Luís Costa Pinto confirmou o conteúdo e a autoria do texto. ‘Escrevi rigorosamente o que se passou. Não foi por minha causa que ele perdeu o mandato. Mas continuo achando que ele foi vítima de injustiças, de um massacre da mídia.’ Benito Gama confirmou a declaração publicada na Veja, mas negou que tenha participado de uma combinação. ‘É mentira. Eu não daria uma declaração para confirmar uma mentira. Além disso, Ibsen foi cassado por causa das operações com doleiros na fronteira com o Uruguai.’ ISTOÉ contatou a produtora Silvia Rebelo, da Bandeirantes, onde Mario Sergio Conti trabalha como correspondente em Paris, e mandou um e-mail com perguntas às 22h40 da quinta-feira 12, mas, pela diferença de fuso horário – cinco horas a mais em Paris – até 4h de sexta-feira Conti não havia respondido. A direção da Veja preferiu não se manifestar.’



Eliane Cantanhêde

‘De ‘denuncista’ a denunciado’, copyright Folha de S. Paulo, 15/8/04

‘O depoimento do jornalista Luís Costa Pinto publicado pela revista ‘Isto É’ desta semana é avassalador, não para um jornalista nem para um veículo de comunicação, mas para toda uma categoria.

Em resumo, ele admite que errou feio, ao publicar, lá se vão uns dez anos, uma capa da revista ‘Veja’ informando que o então deputado Ibsen Pinheiro -ex-presidente da Câmara e citado como presidenciável- tinha depósitos de US$ 1 milhão. Eram de US$ 1.000.

Tudo é grave, mas o mais grave é que o erro foi descoberto a tempo, antes de a revista ir para as bancas. Mas só foram feitos ajustes. Há diferentes versões: seria caro, o repórter ‘bancou’ a informação, medo de uns e acomodação de outros.

* * *

#### EXERCÍCIO
Por favor, retome o texto sobre o caso Ibsen Pinheiro logo após a última frase apresentada e dê continuidade a ele. Os registros não têm relação com o texto.

Trechos de dados
* * *

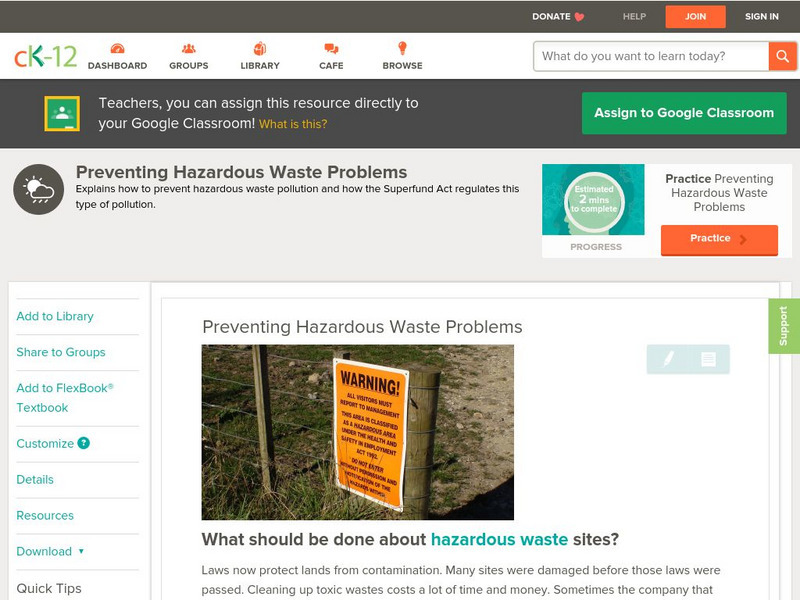
Task: Start the quiz with the Practice button
Action: [719, 238]
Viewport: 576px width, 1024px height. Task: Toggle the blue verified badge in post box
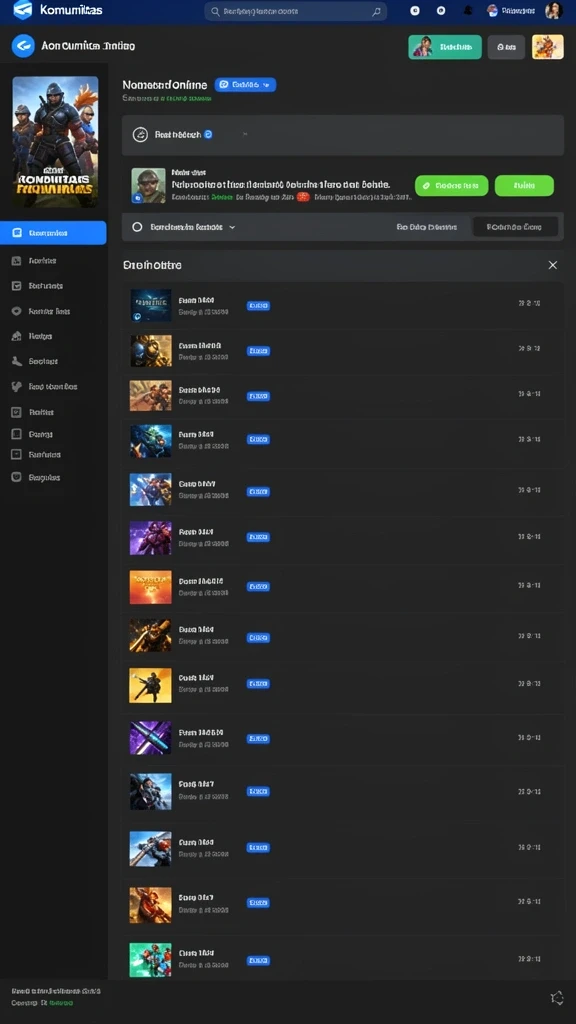tap(208, 135)
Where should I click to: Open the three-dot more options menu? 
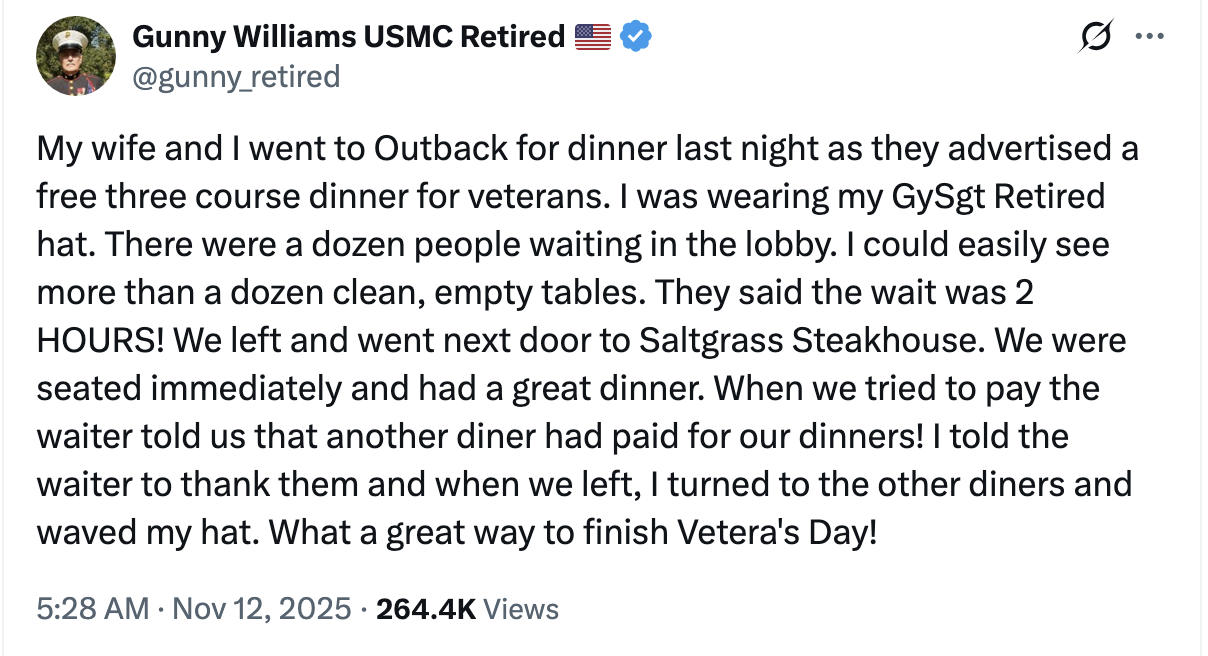pyautogui.click(x=1150, y=37)
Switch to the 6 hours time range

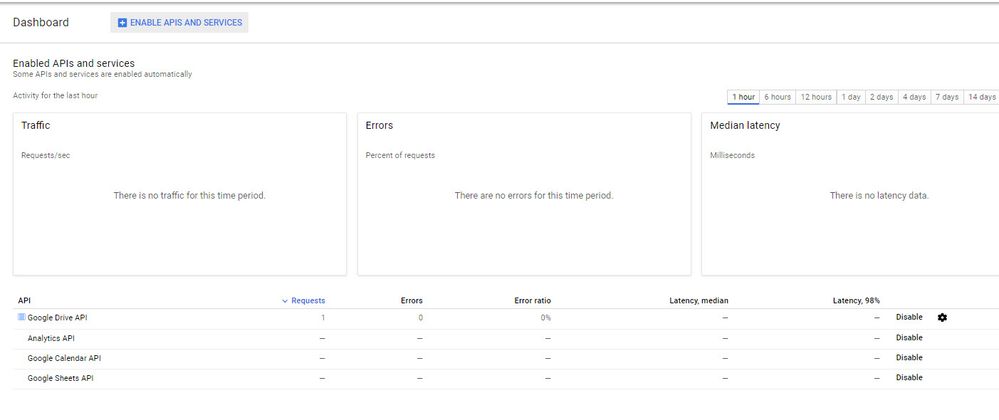pyautogui.click(x=777, y=97)
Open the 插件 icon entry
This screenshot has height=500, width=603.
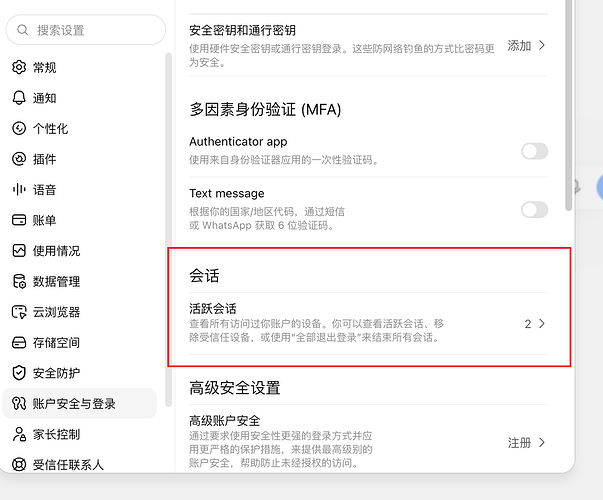19,159
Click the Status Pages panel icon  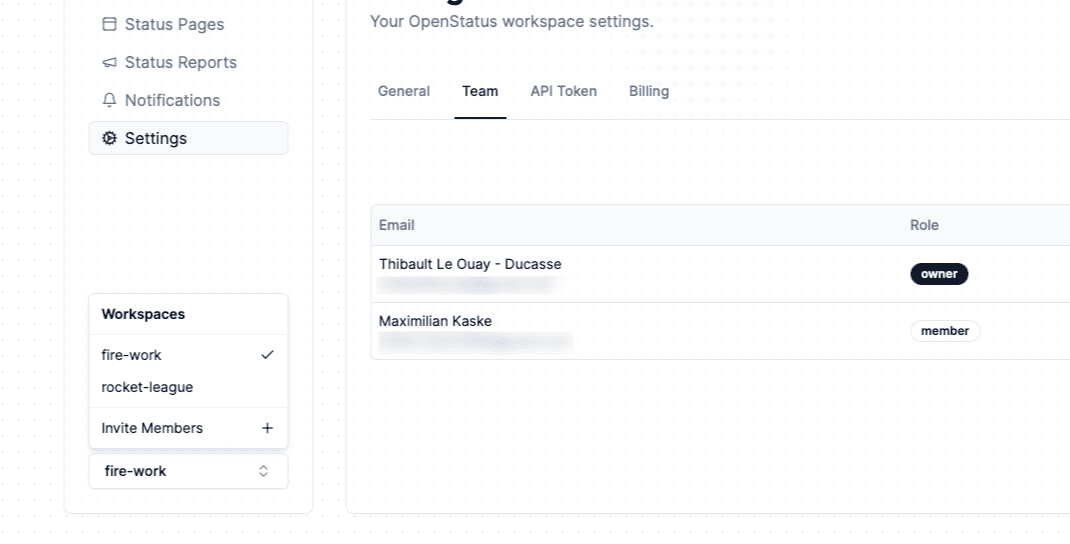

* * *

#### ESPAÇO PARA RESPOSTA
Resultado: a ‘onda denuncista’ ganhou corpo e impediu que todos ouvissem os argumentos do réu (ou vítima), lessem a auditoria da consultoria Trevisan a seu favor, tivessem clemência. E jogou fora a vida política e a paz pessoal de Ibsen Pinheiro. Ele foi cassado, emagreceu dez quilos e fechou-se em silêncio.

Um dado perturbador é que o pivô dessa história foi, nada mais, nada menos, Waldomiro Diniz -que já naquela época trabalhava e denunciava ao lado de José Dirceu e de Aloizio Mercadante nas CPIs de Collor, primeiro, e do Orçamento, depois. Na versão de Costa Pinto, quem lhe deu as cifras erradas foi Waldomiro, anos depois flagrado pedindo 1% em negociata com um bicheiro.

O ‘mea culpa’ de Costa Pinto expõe a imprensa e o PT quando se discute o Conselho Federal de Jornalismo e corrobora minha posição desde o início: a favor da discussão sobre algum tipo de olhar externo sobre a atividade jornalística e contra um conselho em forma de autarquia proposta pelo presidente- ou seja, com a mão do Estado, do governo e de entidades alinhadas a partidos políticos. Ontem, o PT era o ‘denuncista’. Hoje, é o denunciado clamando contra os ‘denuncistas’.